Schicht im Schacht, Feierabend, Zapfenstreich, fenito.

Schicht im Schacht, Ruhe am Katzennetz

Schicht im Schacht für heute.
Eigentlich dachte ich, dass es mal etwas kühler ist. Als ich aber die Dreckspatzwolle auf dem Balkon gezupft habe, kam ich schon wieder arg ins Schwitzen. Auf meinem Balkon ist es wie im Backofen. Egal, morgen kann ich kardieren und immer mal als Knie-Training das Spinnrad treten. Hach, ist die jetzt sauber und kuschelig.

eine Kiste gezupfter Wolle
Penny zeigte schon viel eher, was sie von meinem Rumgewusel hält. Bei ihr war schon bei Zeiten Ruhe. Wenn man von unten am Haus hoch sieht, dann sieht man im Katzennetz einen Katzenpoppes hängen. Penny benutzt das Ding als Hängematte. Kleo hat ja wenigstens noch gekuckt, was da unten so vor sich geht. Penny ist sogar das zu viel. Nicht einmal die zeternde Spatzenschar regt sie auf. Beneidenswert.

Schicht im Schacht

Ich besitze keine Haspel, aber zum Strang wickeln muss ich meine Wolle dennoch, wenn ich sie luftig und ordentlich lagern will. Also wickele ich die gezwirnte Wolle von der Spule um eine Plastikkiste. Von dort lässt sie sich gut abnehmen und zum Strang drehen.

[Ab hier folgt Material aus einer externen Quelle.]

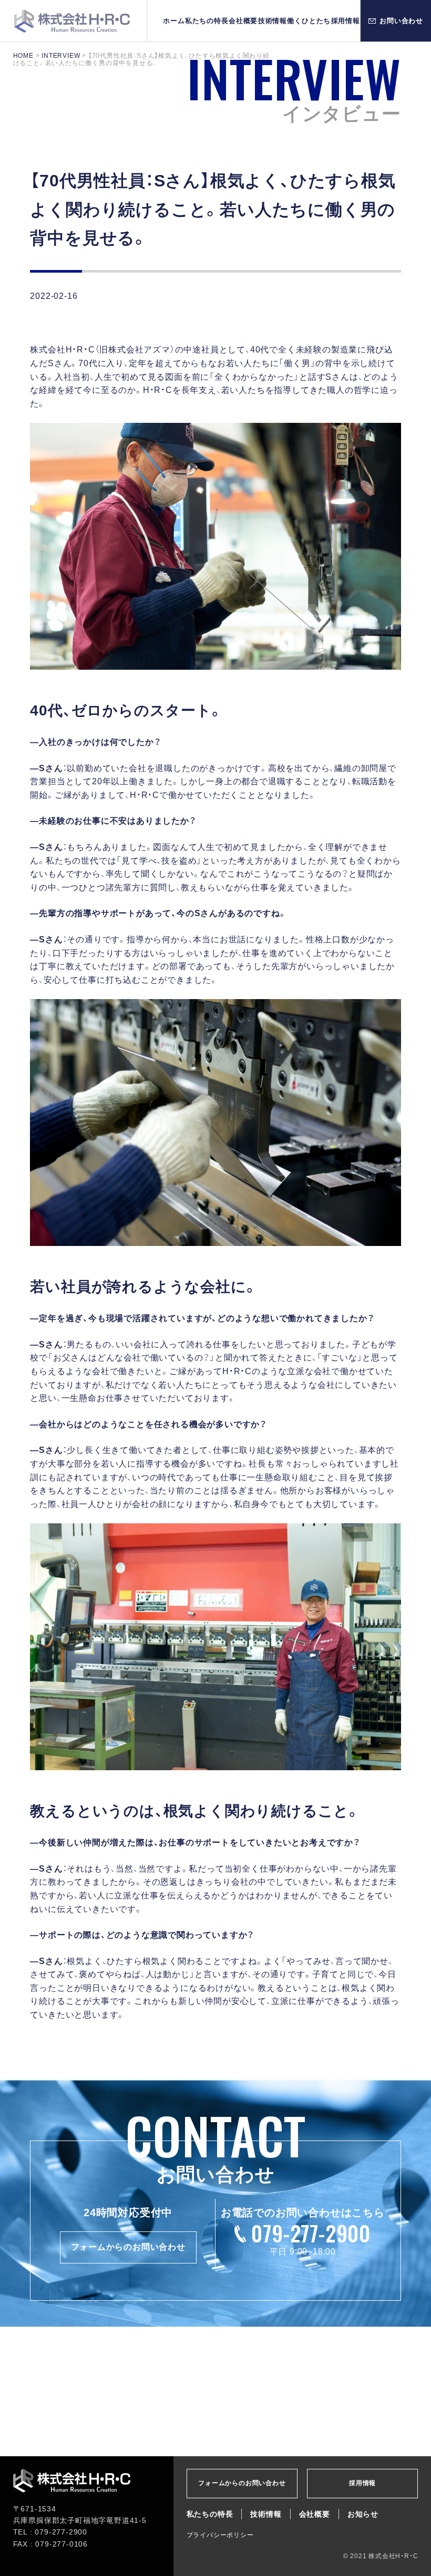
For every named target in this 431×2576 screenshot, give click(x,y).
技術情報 (272, 21)
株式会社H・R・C (73, 20)
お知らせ (362, 2514)
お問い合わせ (401, 21)
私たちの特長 (207, 21)
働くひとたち (309, 21)
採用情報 (345, 21)
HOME (23, 55)
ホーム (173, 21)
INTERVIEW (61, 55)
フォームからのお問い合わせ (128, 2246)
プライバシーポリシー (220, 2535)
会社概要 (243, 21)
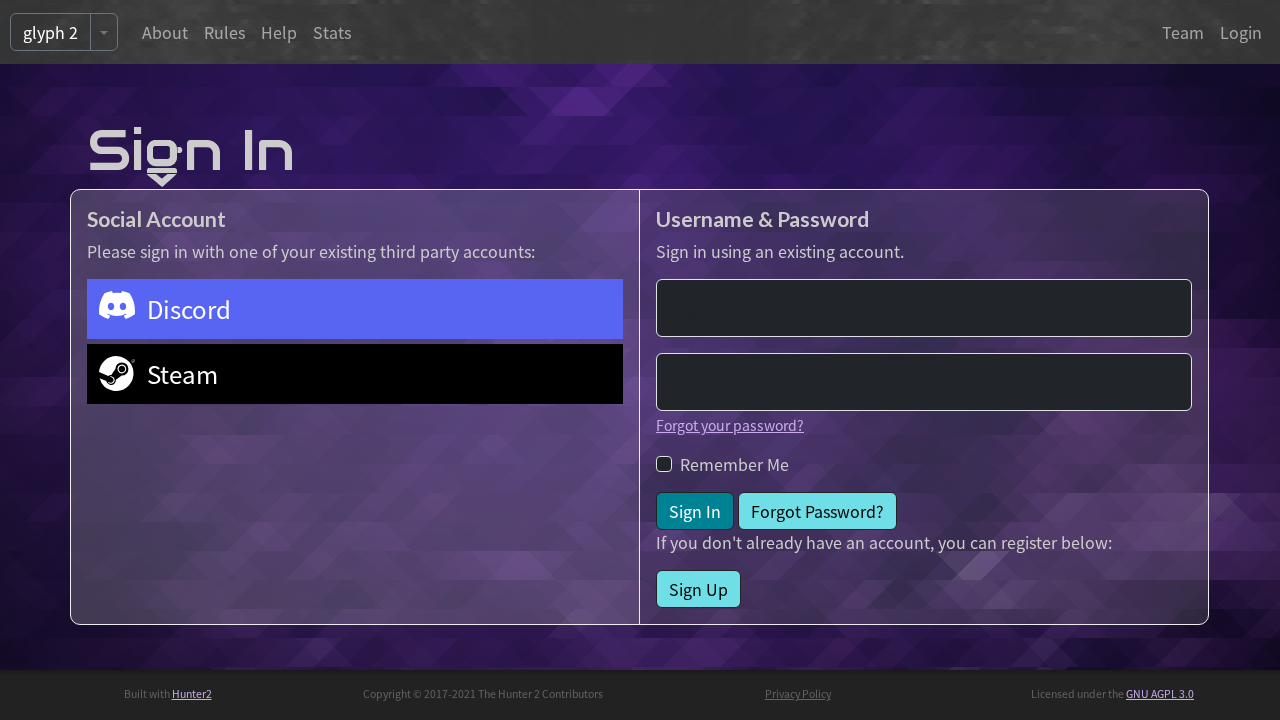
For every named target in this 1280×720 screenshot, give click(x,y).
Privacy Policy (798, 693)
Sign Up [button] (698, 589)
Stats (332, 32)
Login (1241, 32)
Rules (224, 32)
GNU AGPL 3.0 (1160, 693)
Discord (189, 308)
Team (1183, 32)
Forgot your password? (730, 425)
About (165, 32)
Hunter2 (192, 693)
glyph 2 (50, 32)
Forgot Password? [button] (817, 511)
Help (279, 32)
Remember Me (734, 464)
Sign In (695, 511)
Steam (182, 373)
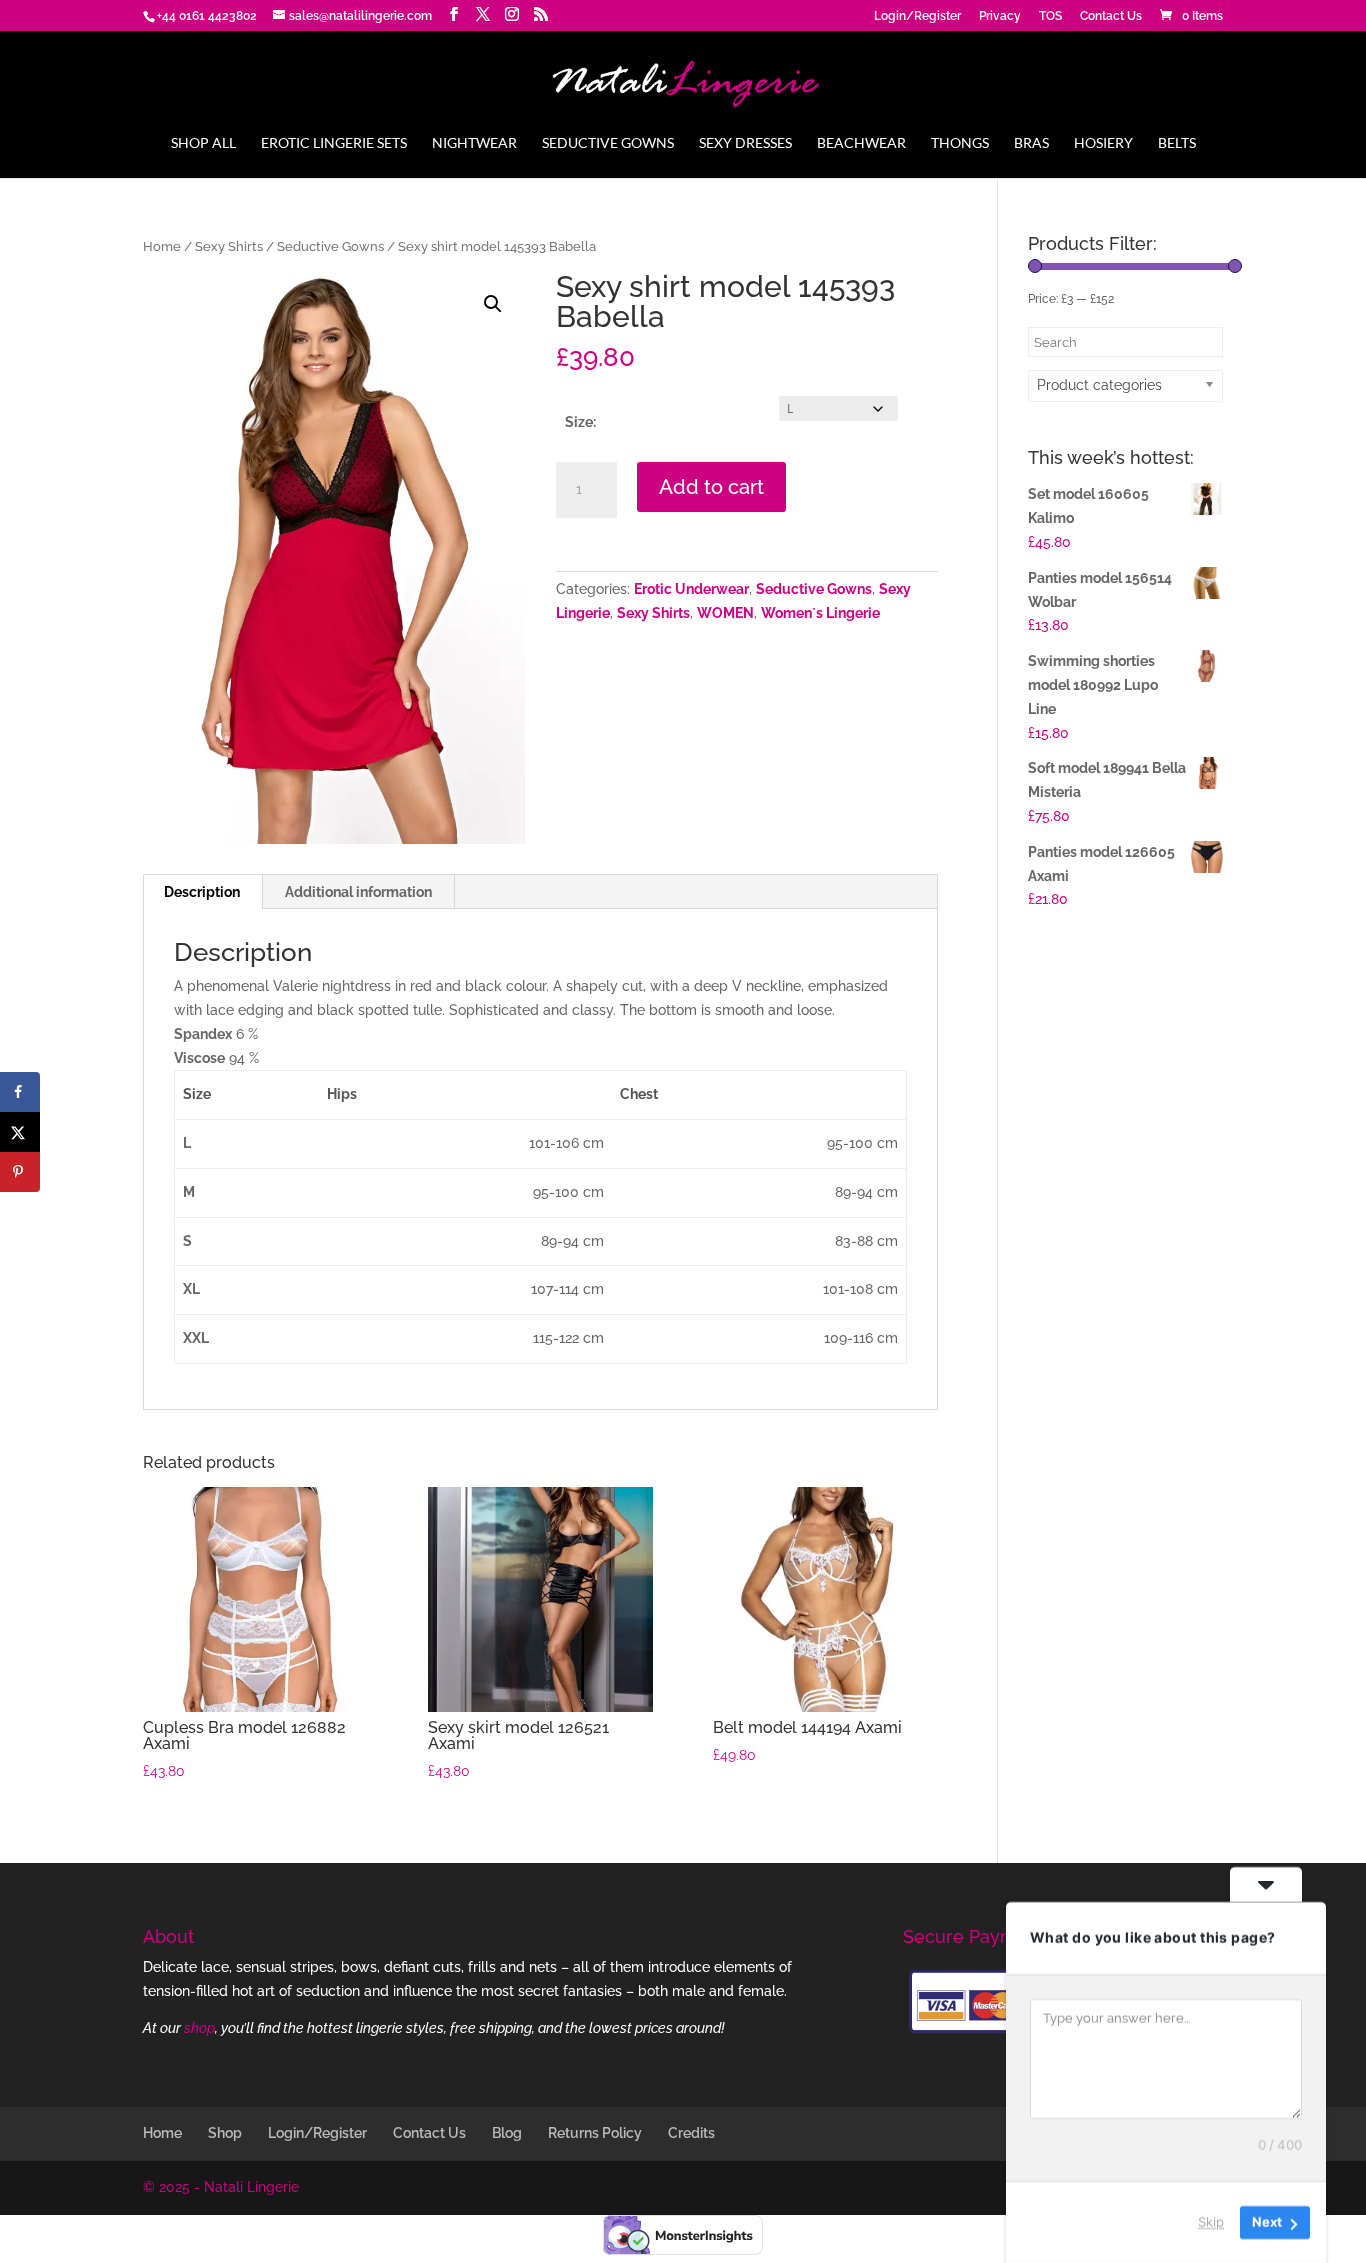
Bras (1031, 143)
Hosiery (1103, 143)
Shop (225, 2133)
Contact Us (1111, 16)
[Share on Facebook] (20, 1092)
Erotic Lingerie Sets (334, 143)
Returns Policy (595, 2133)
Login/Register (917, 16)
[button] (493, 304)
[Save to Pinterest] (20, 1172)
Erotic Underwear (691, 589)
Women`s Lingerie (820, 613)
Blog (507, 2133)
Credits (691, 2133)
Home (162, 246)
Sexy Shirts (229, 246)
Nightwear (474, 143)
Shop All (203, 143)
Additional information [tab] (358, 892)
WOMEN (725, 613)
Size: (580, 422)
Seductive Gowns (608, 143)
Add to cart (711, 487)
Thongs (960, 143)
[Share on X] (20, 1132)
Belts (1177, 143)
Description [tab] (202, 892)
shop (199, 2028)
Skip (1211, 2222)
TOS (1050, 16)
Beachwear (861, 143)
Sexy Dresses (745, 143)
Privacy (1000, 16)
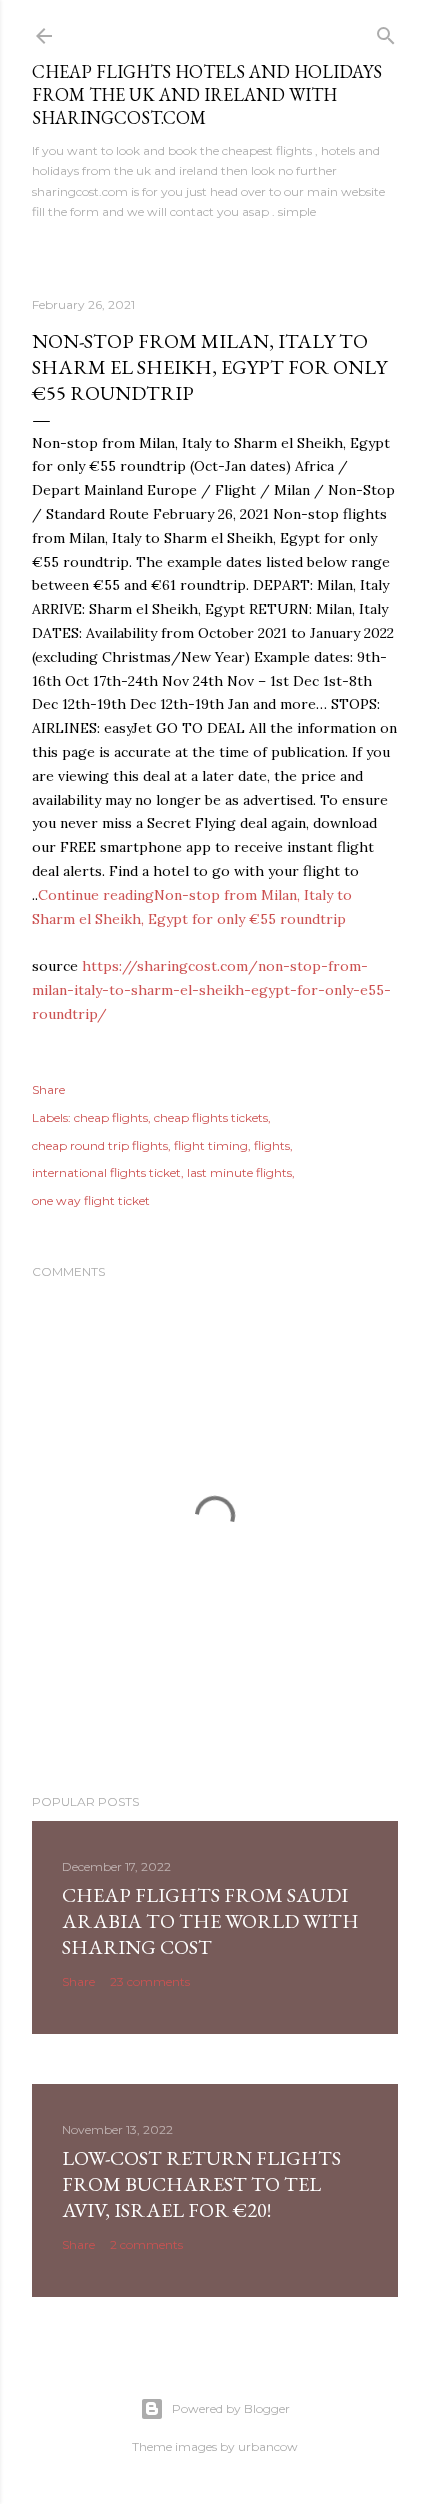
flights (272, 1145)
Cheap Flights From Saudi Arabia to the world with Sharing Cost (210, 1921)
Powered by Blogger (231, 2408)
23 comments (150, 1981)
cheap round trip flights (100, 1145)
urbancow (268, 2446)
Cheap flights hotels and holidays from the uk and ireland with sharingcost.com (207, 94)
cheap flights (111, 1117)
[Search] (386, 31)
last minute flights (239, 1172)
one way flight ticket (91, 1200)
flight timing (211, 1145)
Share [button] (48, 1089)
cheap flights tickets (211, 1117)
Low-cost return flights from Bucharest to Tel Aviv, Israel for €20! (201, 2184)
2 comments (146, 2244)
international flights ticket (106, 1172)
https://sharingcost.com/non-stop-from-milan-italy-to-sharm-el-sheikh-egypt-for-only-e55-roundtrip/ (211, 990)
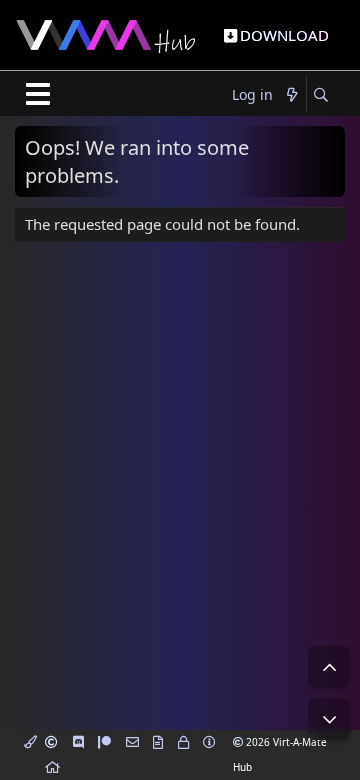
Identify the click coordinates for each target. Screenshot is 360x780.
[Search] (320, 95)
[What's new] (292, 95)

Jedesmal, wenn ich mit der Kiste herum fuhrwerke fällt mir das Märchen von der faulen Spinnerin ein. Kennt ihr das? Nein, im Märchen waren nicht alle fleißig und strebsam. Und es gab für Faulheit auch nicht immer einen Eimer Pech über den Kopf.
Da gab es eine Spinnerin, die zerrte nach dem Spinnen die Wolle von der Spule und ließ sie einfach liegen. Und weil der ganze Fußboden voll damit war, wollte ihr Mann in den Wald gehen und ihr ein Haspelholz schlagen.
Die Maid sah zu, dass sie vor dem Gemahl im Wald war. Sie versteckte sich und flüsterte jedesmal, wenn der Gatte mit der Axt ausholte:

„wer Haspelholz haut, der stirbt,
wer da haspelt, der verdirbt.“

Es dauerte ein bisschen, aber irgendwann hatte sie ihn so kirre gemacht, dass er es aufgab, ein Haspelholz zu schlagen. Und die Spinnerin? Ach lest einfach mal. Das Märchen ist im Netz zu finden und ich werde es wohl irgendwann den Kindern erzählen. Es gefällt mir sehr, so zu tun, als flüsterte ich vom Baum herab.

Wolle haspeln ohne Haspel

Für heute ist bei mir auch Schicht im Schacht. Ich werde noch ein bisschen stricken, damit ich das Teil fertig habe, wenn es im Herbst kühler wird. Ich freue mich schon sehr, weil es auch zu meiner neuen Tunika passen wird. Die DDR-Zeitschrift, aus der ich die Idee habe und in der noch andere interessante Sachen zu finden sind, habe ich bei ZVAB gefunden und mir gleich bestellt. Ich möchte mir viel Kleidung selber machen.

Gestrickt habe ich jetzt auch immer, wenn ich meine Umgebung nicht so sehr in mein Bewusstsein dringen lassen wollte oder wenn ich Wartezeiten zu überbrücken hatte. So eben auch an der Bushaltestelle oder in der Straßenbahn. Interessante Gespräche entwickelten sich. Das hätte ich nie für möglich gehalten.

So, jetzt ist aber wirklich Schluss, Schicht im Schacht, fenito. Lasst es euch gut gehen, egal wo ihr seid und was euch gerade beschäftigt.